No passado, a mãe sofria com seu espírito "moderno". "Tinha uma fábrica de macarrão na frente do meu trabalho. Ninguém se misturava com as 'moças do macarrão'. Mas eu e minha amiga íamos sempre aproveitar as festas com elas. Quando voltava, tarde da noite, minha mãe batia na gente."
Nos carnavais dos anos 1950, ela desfilava nos blocos das prostitutas. "Eu não era [uma delas], mas me misturava." Por quê? "Porque todo mundo é igual. E sempre será."
Para Marita, a reivindicação pelo transporte público barato e eficiente é legítima. "Eu sou do povão, uso ônibus sempre.
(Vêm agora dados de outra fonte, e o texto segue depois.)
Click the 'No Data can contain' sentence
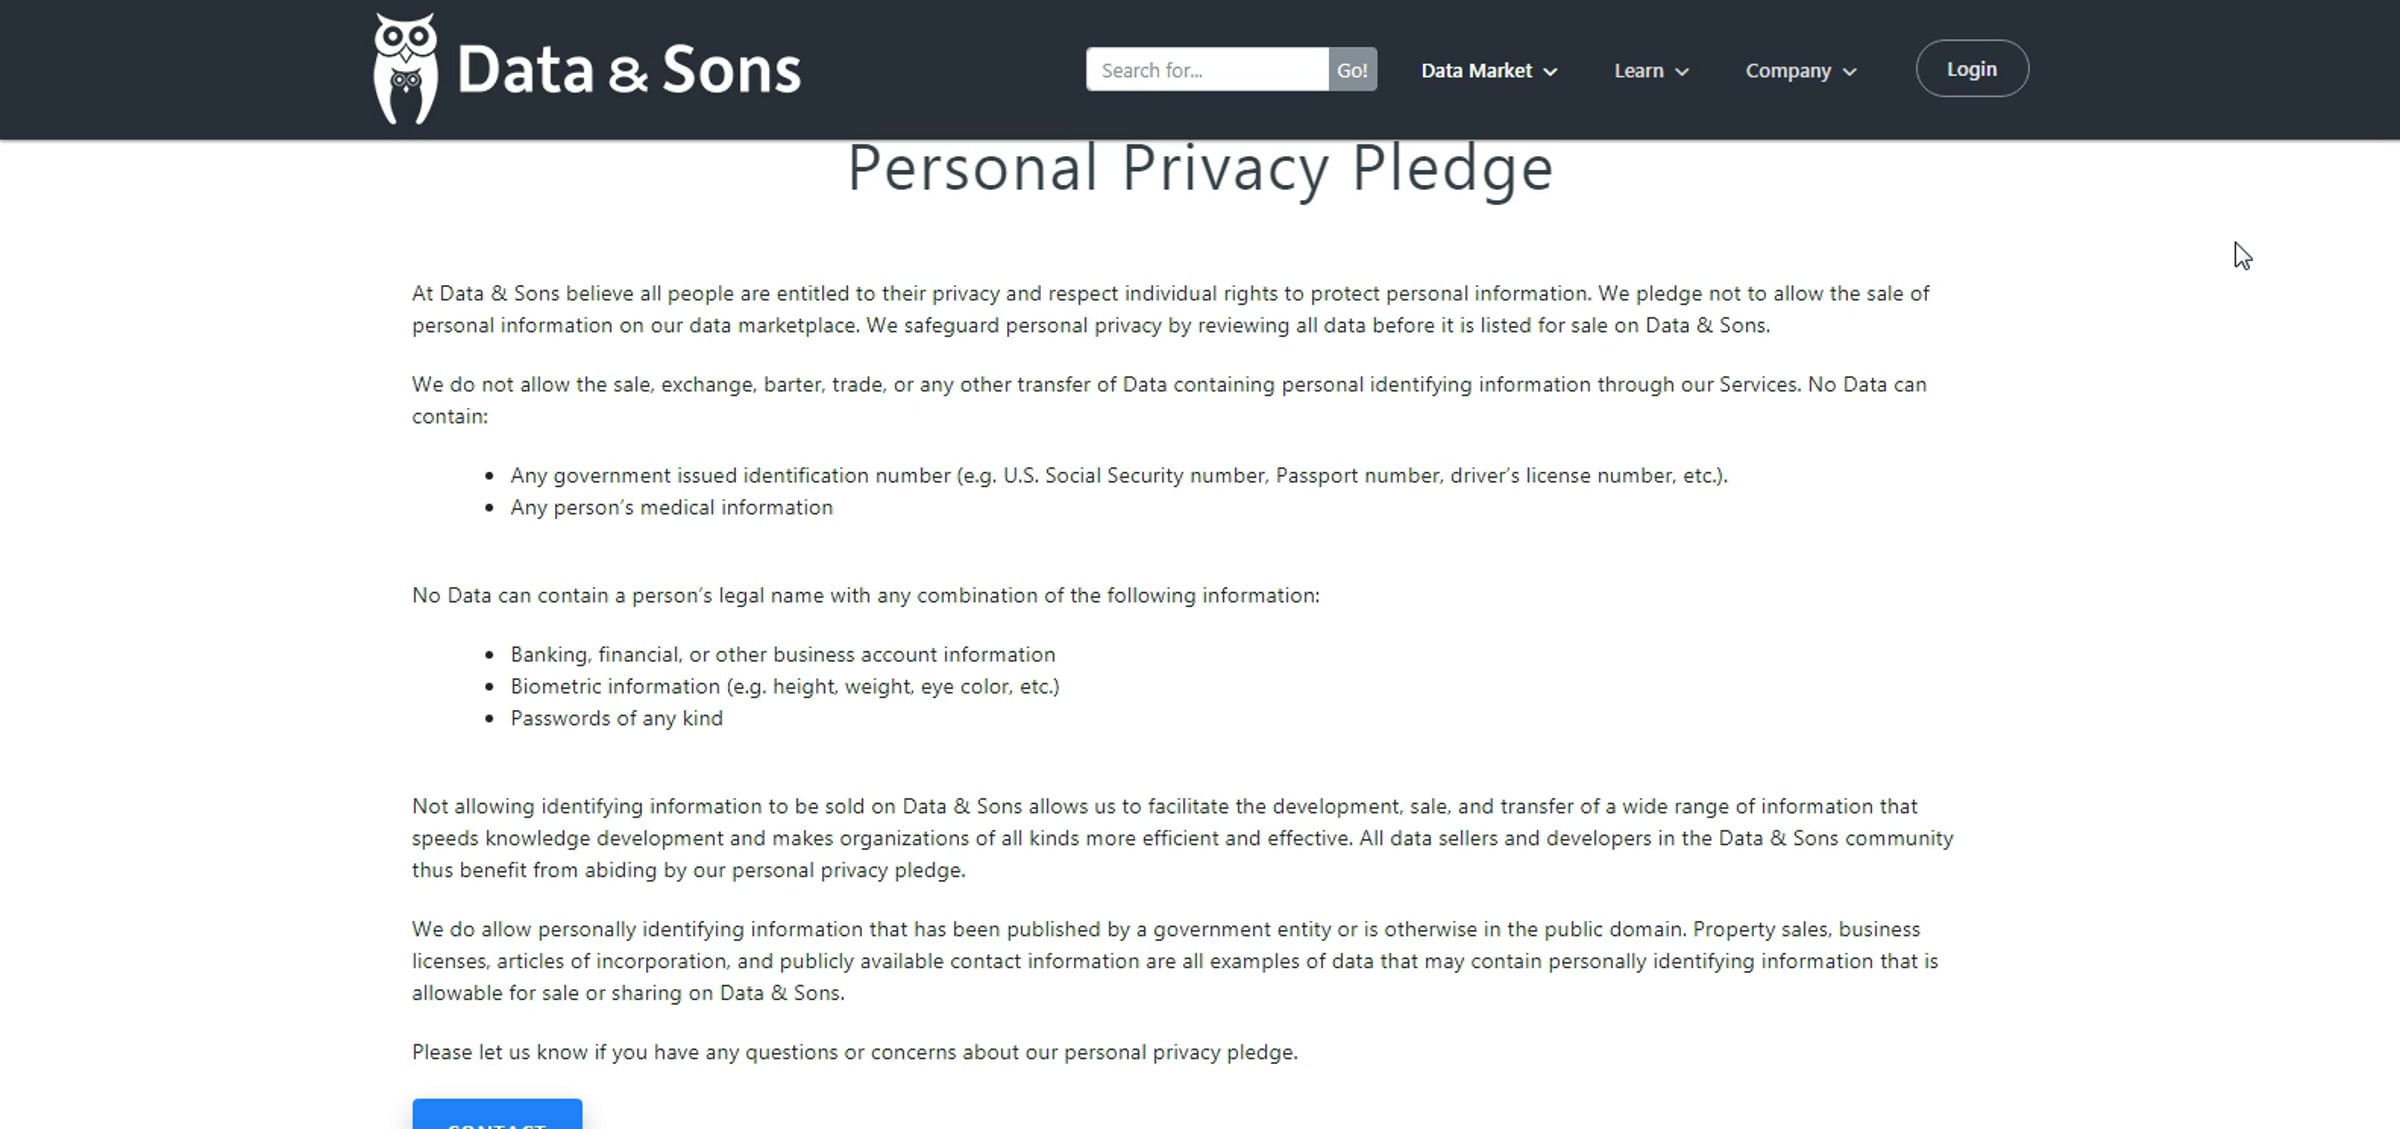Viewport: 2400px width, 1129px height. (865, 596)
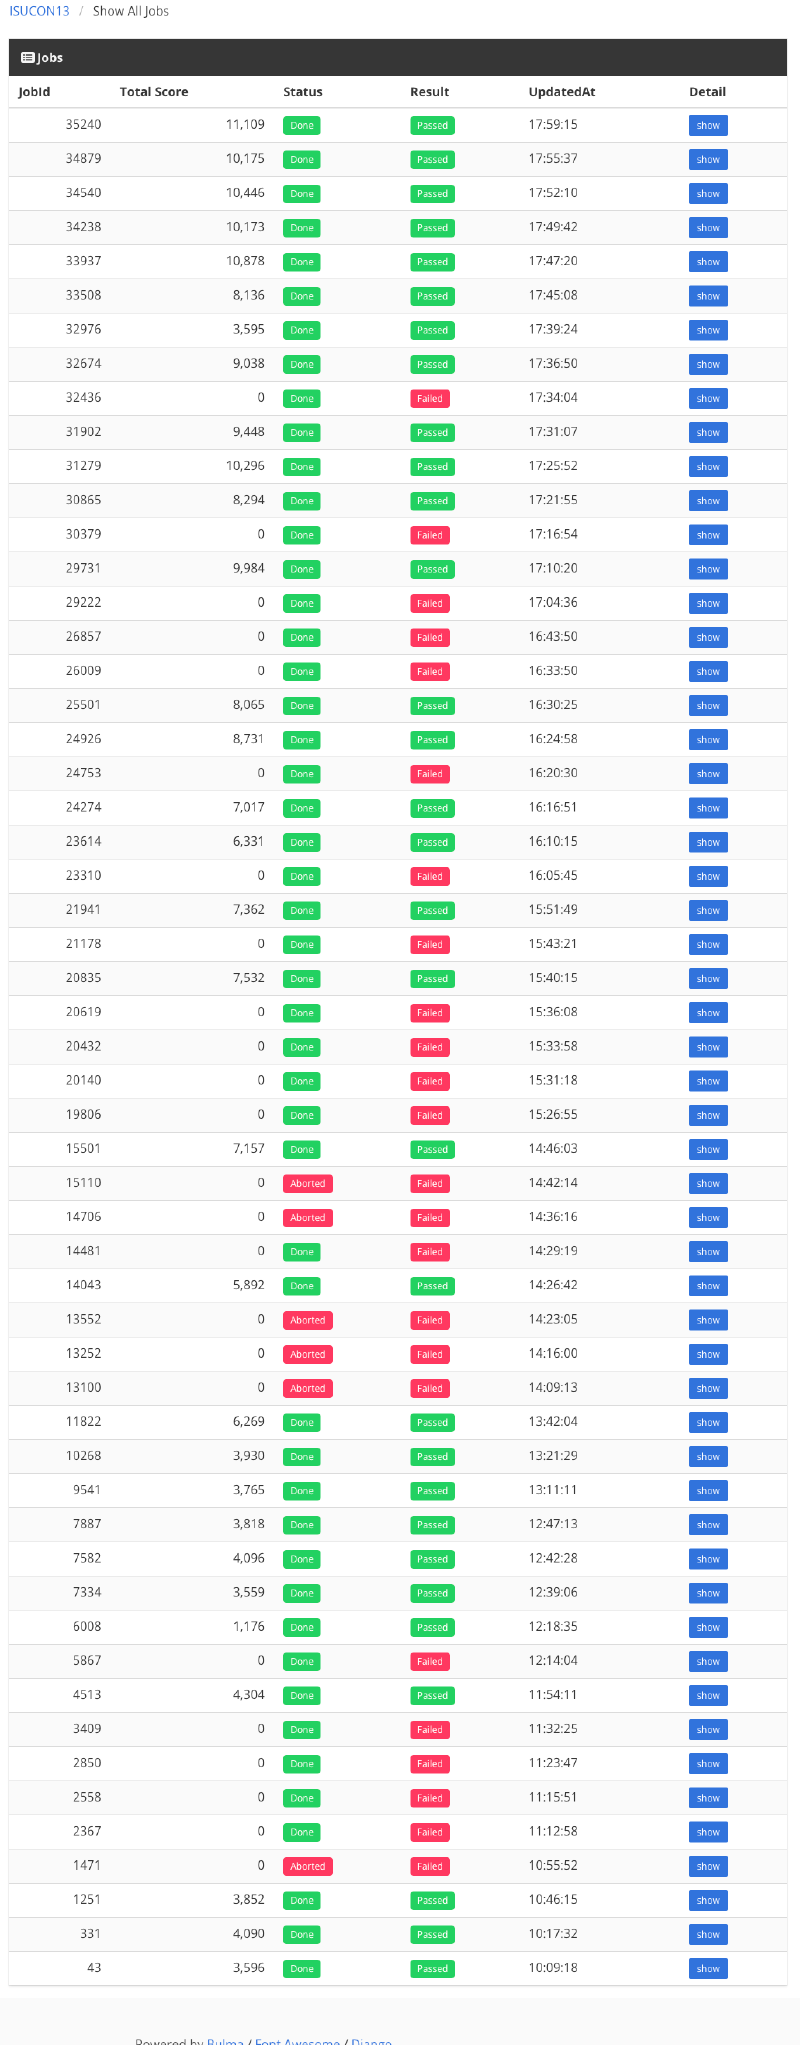This screenshot has width=800, height=2045.
Task: Click the Show All Jobs breadcrumb
Action: pos(130,11)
Mas sou aposentada, não pago. E quem paga, como fica?"
TIA DOS 'NOIAS'
Caçula do trio, a assistente social Tina Galvão, 70, é a mais experiente: calcula ter participado de mais de 80 protestos ao longo da vida.
"Começou na faculdade, quando estourou a ditadura. Nós tiramos todos os livros da biblioteca. Coloquei tudo no carro e joguei no rio Tietê. Nem olhei pro lado de tanto medo." Motivo: livros "de esquerda" traziam consigo os nomes de quem os havia emprestado, facilitando a identificação dos "inimigos do regime".
Tina já marcou presença numa marcha pró-maconha, nos anos 1980 ("não fumava, mas apoiava"), trabalhou com o sociológo Betinho (1935-1997) na Ação da Cidadania, protestou pelos direitos de moradores de rua e convenceu o padre da igreja de Santa Cecília a ceder o salão para a organização de um encontro gay há 30 anos.
Na terça passada, Tina se juntou à manifestação da praça da Sé. Irritou-se com as meninas que circulavam com o rosto pintado de verde-amarelo.
"Eu disse: 'Vocês estão muito bonitinhas, mas isso aqui é sério'. Elas davam risada, e eu falava: 'É verdade, meninas'."
Há poucos meses, a assistente fundou o grupo Aquele Abraço, que se dedica a apoiar os usuários de crack da região da Luz, no Centro. Uma vez por semana, circula pela região distribuindo abraços nos "noias".
Para o próximo sábado, Tina está organizando a primeira festa junina na cracolândia. "As pessoas que frequentam são gente boa como a gente."